Welcome to the Louis Vuitton Forum (this thread)
Pics of Your Louis Vuitton in Action
Celebrities and Their LVs PICS ONLY
Celebrities and Their LVs COMMENTS ONLY
Louis Vuitton Chat Thread
*Louis Vuitton Shopping *(link is located at the top right of the page) which contains stickies on:

Authenticate This Louis Vuitton
Louis Vuitton Sales Associates Recommendations
Report This LV
Pictures of Fake LV
List of Authentic LV Re-sellers/Consignment Shops/eStores
Authentic Louis Vuitton Finds
Required Pics for LV Authentication
*Louis Vuitton Reference Library* (link is located at the top right of the page) which contains stickies on:

Identify This LV
Showcase Your LV Collection Here PHOTOS ONLY
Visual Aids PHOTOS ONLY
Post Comments about Visual Aids and LV Collections Here
Fashion Jewelry Reference Guide
Vernis Color Reference
*Louis Vuitton Clubhouse *(link is located at the top right of the page)

*Louis Vuitton tPF Meetings *(link is located at the top right of the page) which contains stickies on:

Rules for tPF Gatherings
READ ME: LV tPF Meets


----------



## Addy

*Do a Search*

Don't be scared of using the *Search *feature so you can find out if there is information already available BEFORE you post a new thread.

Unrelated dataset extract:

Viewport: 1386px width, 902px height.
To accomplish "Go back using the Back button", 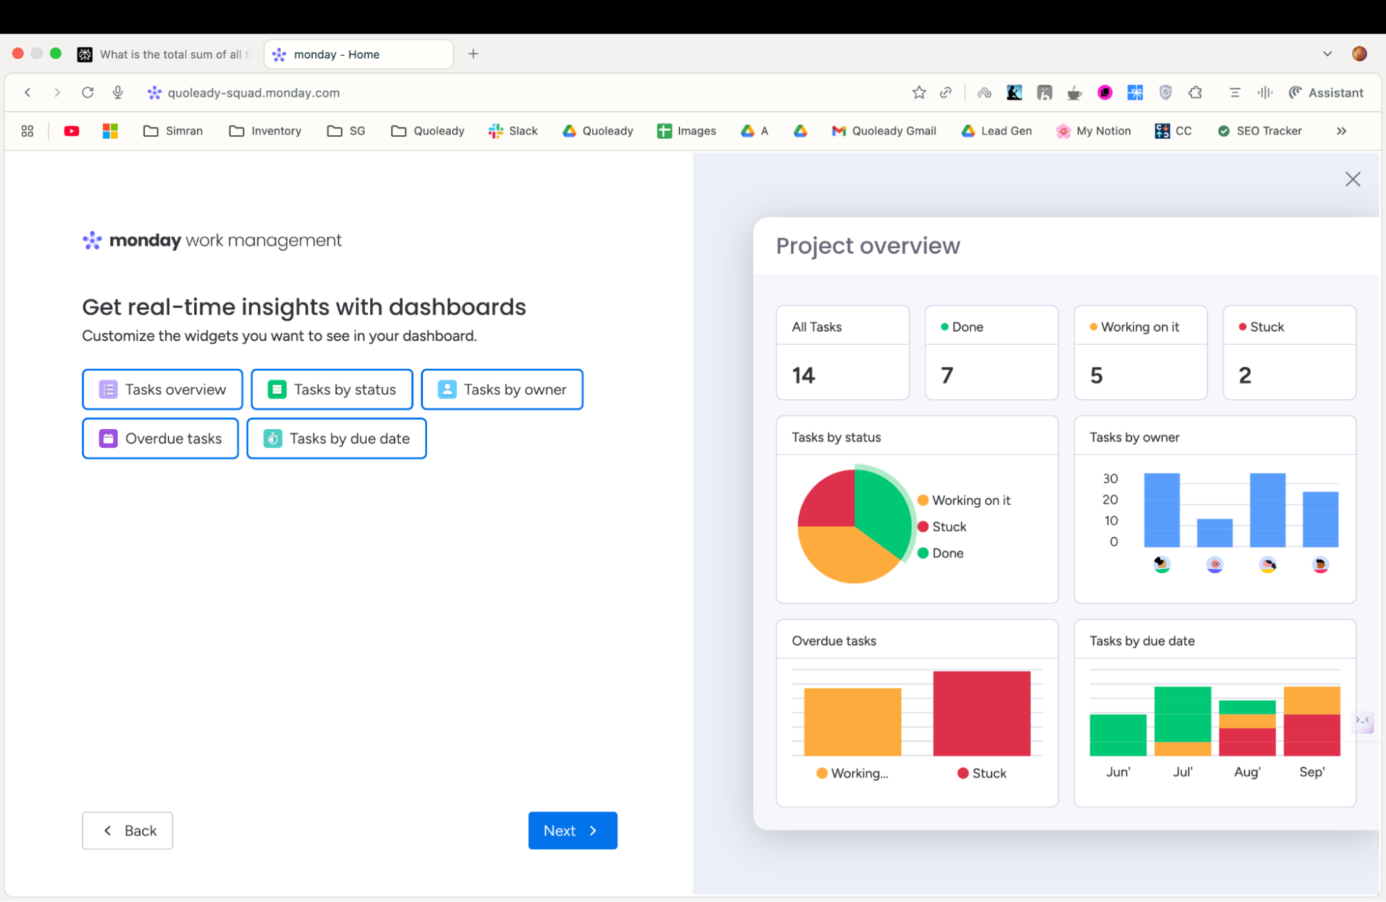I will 127,830.
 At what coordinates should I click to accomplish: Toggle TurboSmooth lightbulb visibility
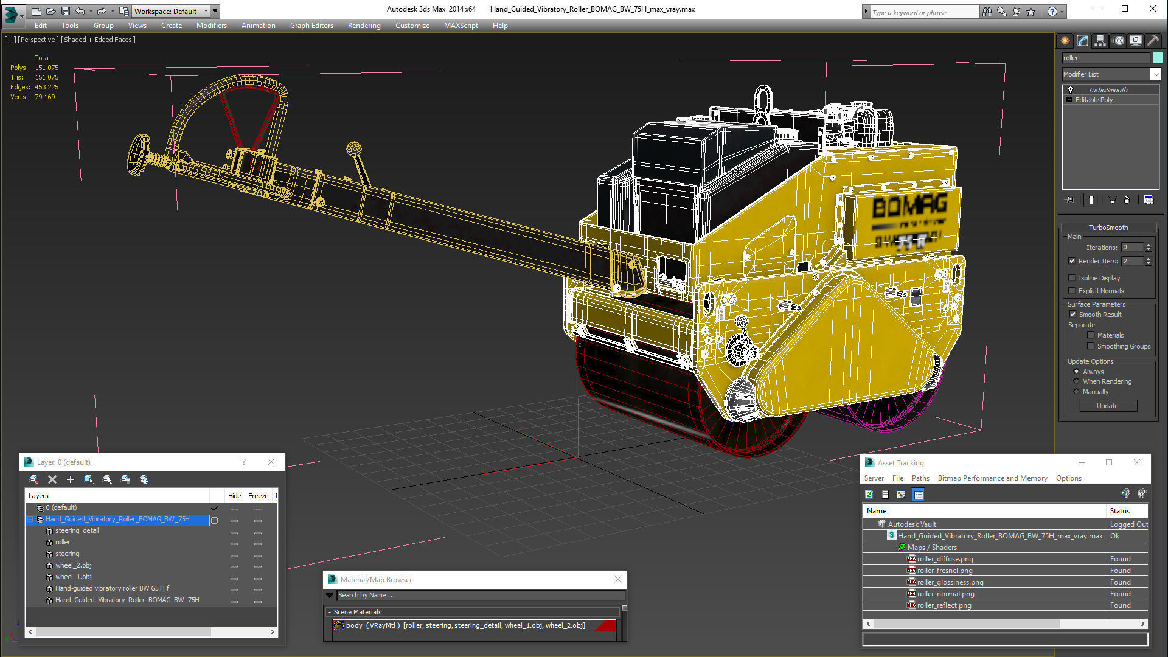pyautogui.click(x=1071, y=90)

You are welcome to post on threads already started.

If you cannot find what you are looking for and need to post a thread, *please make your thread title specific and descriptive*. Titles that are too general like "Help" or "New Bbag" will not assist others when they do a search.

Please note that if a new thread is created and the exact inquiry appears several times in a search, you will be asked to conduct a search and the thread will be subsequently closed.


----------



## Addy

*There is NO buying/selling/trading or soliciting for such allowed on tPF. If you are found to be doing so, your membership may be revoked.*Additionally, you cannot offer to buy a bag for someone else.

Please do a search of completed listings on eBay to determine how to price your bag or your own judgment to determine how much you should pay for a specific bag.

If it appears that you may be soliciting for sales, a reminder may be posted on your thread and it may be closed. If you are looking for a bag that is out of production (ie. 05's in particular), please know that a reseller or eBay are pretty much the only sources. Any threads asking for these items will be deleted.

Buying/Selling on tPF

Public selling/buying/trading is not permitted. Threads of WTS or WTB nature will be locked or deleted.
Soliciting your items for sale via Private Messages is prohibited.
Linking your own auctions is not permitted, in posts, signatures or otherwise. This includes eBay, eCrater, iOffer and other auction-type sites.
Promoting your business & listings

Store/business promotions in form of signature or profile links are only permitted for well established members with 500+ posts and 3+ months of membership.
Soliciting via Private Messages or spamming the forums with links to your business is prohibited.
For advertising opportunities, please contact an Administrator.
Breaking any of the above listed forum rules can result in the loss of posting privileges and loss of your Purse Forum account. We also reserve the right to ban any user, at any time, and for any reason. The administrators frequently review forum messages for those that are in violation of PF rules. Any messages found to be in violation will be deleted without warning or explanation. We reserve the right to edit, reprint, distribute, or delete any posting for any reason and without prior notification or explanation to the author.


----------